I’m very pleased to read that the scrappage scheme has done wonders for the British motor industry. The FT, the BBC, The Guardian and the Society of Motor Manufacturers and Traders (SMMT) all say so, so it must be true.
Yet, dear reader, let me share some sales statistics. They suggest that the scrappage scheme – in which you get £2000 off the price of your new car if you trade in a 10-year-old banger – has been very good news indeed for Korea’s car industry and it’s also provided a useful boost for the Japanese. Alas, it has not been quite such a blessing for UK Plc. The Asian makers’ speciality, of course, is small inexpensive cars – exactly the sort of machines you’d expect to benefit from the subsidised destruction of old cars. (Not too many Jaguar buyers tow their banger to the dealer as a trade-in.)
Hyundai’s UK sales this year are up 69%, the best of any mass maker. Kia’s are up 32% (little wonder that the first car maker to rush out a press release ‘welcoming’ business secretary Lord Mandelson’s recent extension of the scrappage scheme was Kia). How those Korean car moguls must love Peter Mandelson! From prince of spin to king of Seoul! Chevrolet (née Daewoo) has seen its sales dip by only 6%, despite all the GM-is-broke bad publicity. The overall car market, incidentally, has declined by 15%.
Meanwhile these are the figures for makers who both conceive and manufacture their cars in Britain. Aston Martin down 32%. Bentley down 54%. Jaguar down 18%. Land Rover down 24%. Lotus down 37%. Other British makers (Morgan and the minnows) down 21%. Mini, whose cars are made here, never mind that they’re engineered in Germany, has seen sales dip 14%. Vauxhall, which has a plant in Liverpool, but does all its engineering in Germany, is down 24%.
As a good European, Mandelson may also be concerned that his measures have done little to help his Continental friends. (Peugeot down 22%, Renault down 48%, Citroen down 21%, Volkswagen down 17%).

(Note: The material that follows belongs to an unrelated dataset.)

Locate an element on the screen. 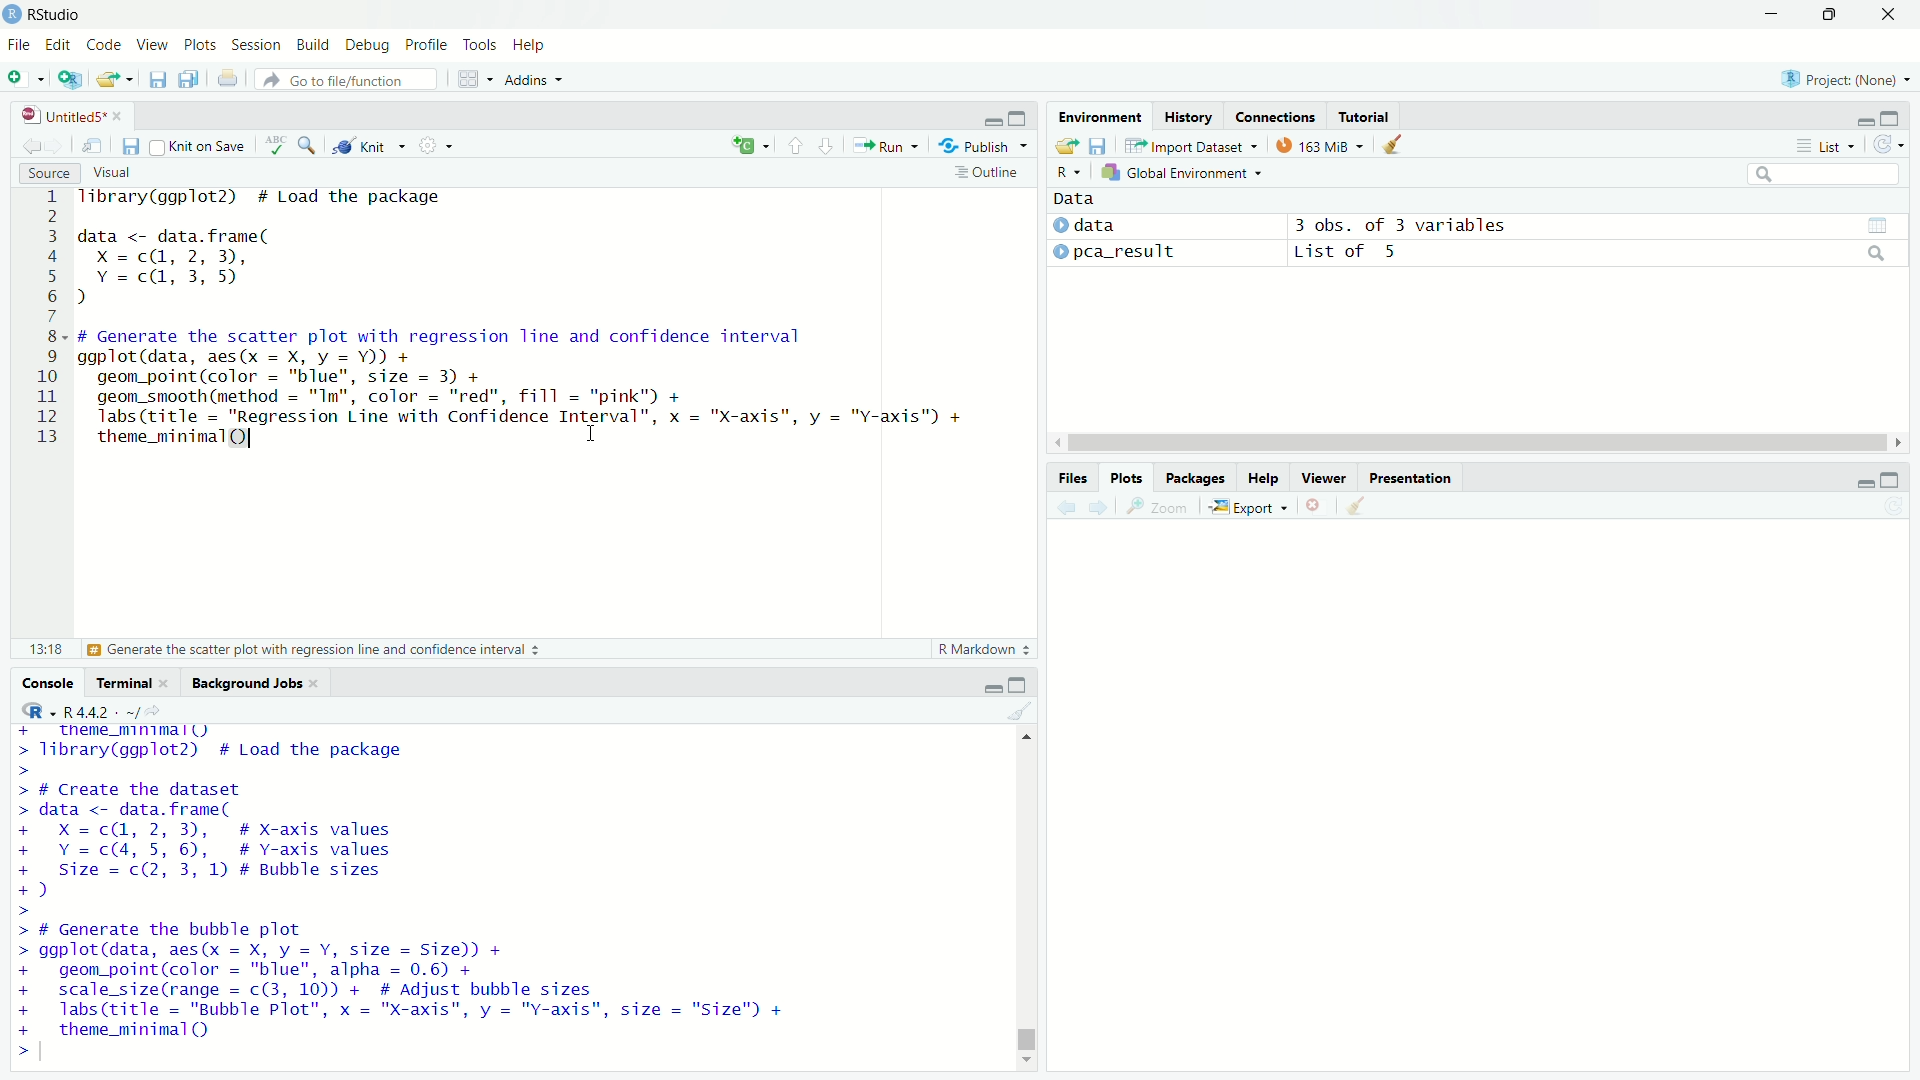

Naturally the scrappage scheme has helped many UK motor traders. The Japanese ‘transplant’ factories have also benefited, although as they tend to make more upmarket cars, not the inexpensive machines that have mostly benefited from the scrappage scheme, this has been muted.
Meanwhile, I read that manufacturing output in the UK collapsed in August 2009, dragging overall UK industrial output to its lowest level since 1987. How telling.